Summary

Vearch is a scalable distributed system for efficient similarity search of deep learning vectors.

Basic Concepts

Cluster: Vearch cluster usually includes several nodes, which are divided into distributed cluster and stand-alone.

Node: Vearch includes three types of nodes, master node (metadata management node), router node (routing computing node), and partition server node (data storage and computing node).

db: Similar to a database, the db will be created first in the cluster.

Space: Similar to a database table, the db contains several spaces.

Partition: Usually each table contains several data fragments. Each data fragment only contains part of the data of the table, corresponding to partition_num.

Replica: Each data shard can have multiple replicas to ensure high availability and improve cluster performance (such as QPS, etc.), corresponding to replica_num.

Document: The basic data unit of the table. Each document usually contains several fields. Generally speaking, the document contains at least one vector field.

Field: The basic data unit of the document, including vector fields and scalar fields (numeric types integer, long, float, double and string type).

Vector index: Use vector index to accelerate queries, so the index attribute must be set to true for vector fields.

Scalar index: Retrieve scalar fields. If you want to query a certain field, you must set the corresponding field index attribute to true.

Overall Architecture

Data Model: space, documents, vectors, scalars

Components: Master,Routerm,PartitionServer.

Master: Responsible for schema mananagement, cluster-level metadata, and resource coordination.

Router: Provides RESTful API: create , delete search and update ; request routing, and result merging.

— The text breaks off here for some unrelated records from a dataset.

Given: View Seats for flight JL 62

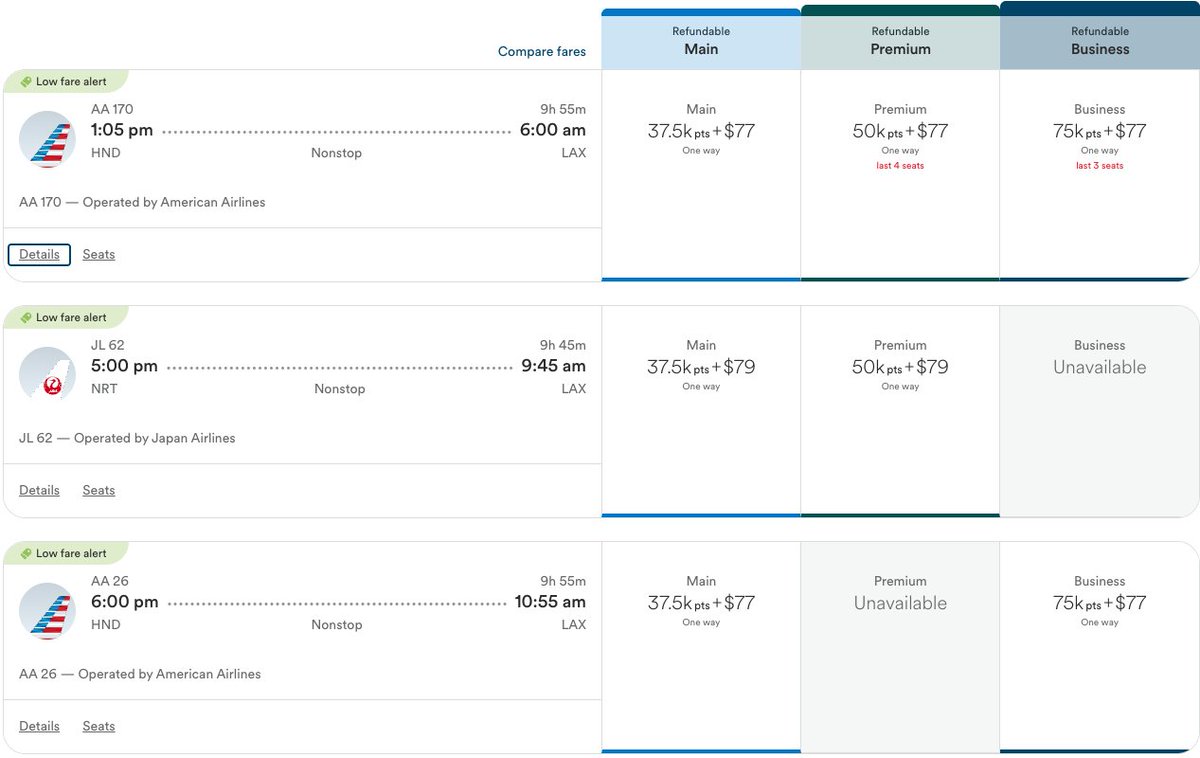Looking at the screenshot, I should coord(99,490).
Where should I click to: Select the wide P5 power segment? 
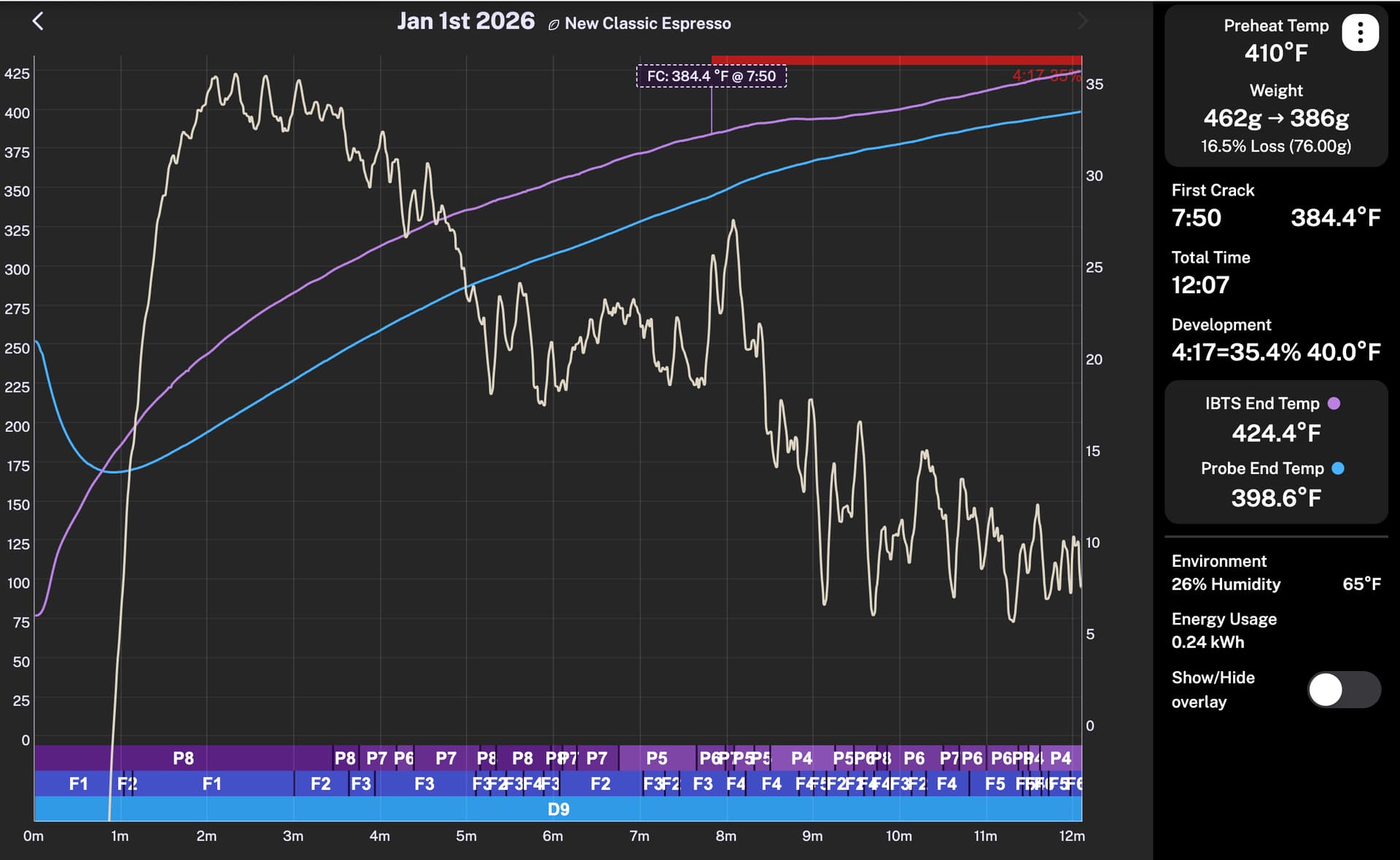click(x=656, y=758)
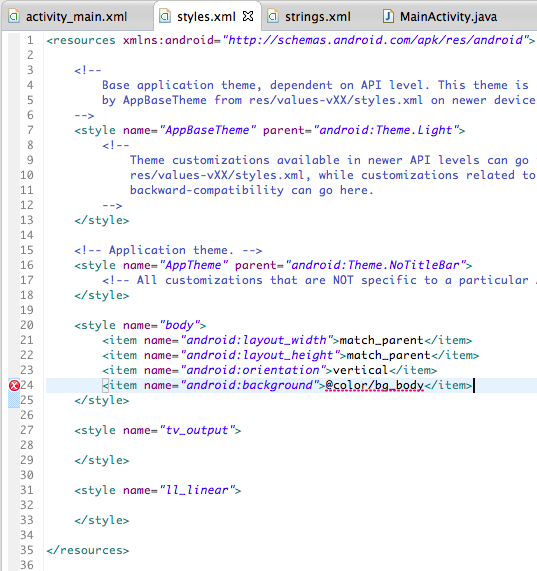Click the "tv_output" style name
537x571 pixels.
(197, 430)
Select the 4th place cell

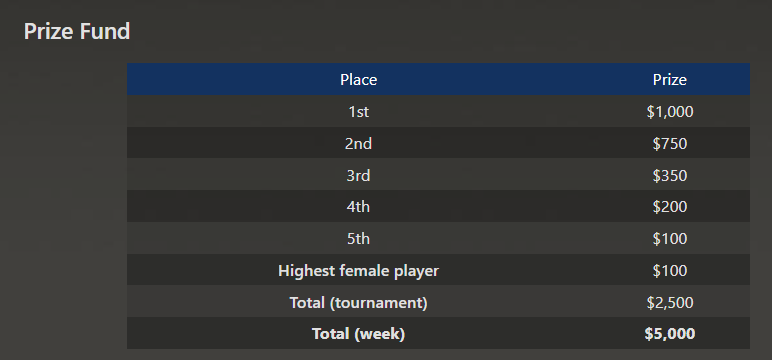coord(358,207)
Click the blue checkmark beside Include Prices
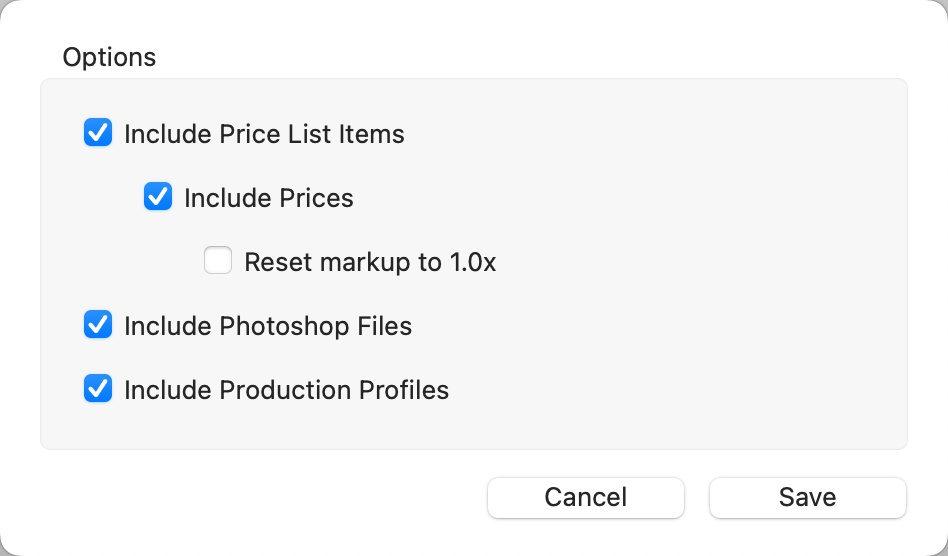 [158, 197]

PartitionServer(PS): Hosts document partitions with raft-based replication. Gamma is the core vector search engine. It provides the ability of storing, indexing and retrieving the vectors and scalars.

General Introduction

Supports both CPU and GPU versions.
Support adding data to the index in real time.
Supports the definition of multiple vector fields in a single document, and batch operations of adding and searching.
Supports numerical field range filtering and string field label filtering, and supports vector and scalar mixed retrieval.
Supports IVFPQ, HNSW, binary and other indexing methods.
Support Python SDK local rapid development verification.
Support machine learning algorithm plug-ins to facilitate system deployment and use.

System Features

Self-developed gamma engine provides high-performance vector retrieval.
IVFPQ inverted index supports compaction, and retrieval performance is not affected by the number of document updates.
Supports two data storage methods: memory and disk, and supports ultra-large data scale.
Implement multiple copies of data storage based on the raft protocol.
Supports inner product (InnerProduct) and Euclidean distance (L2) methods to calculate vector distance.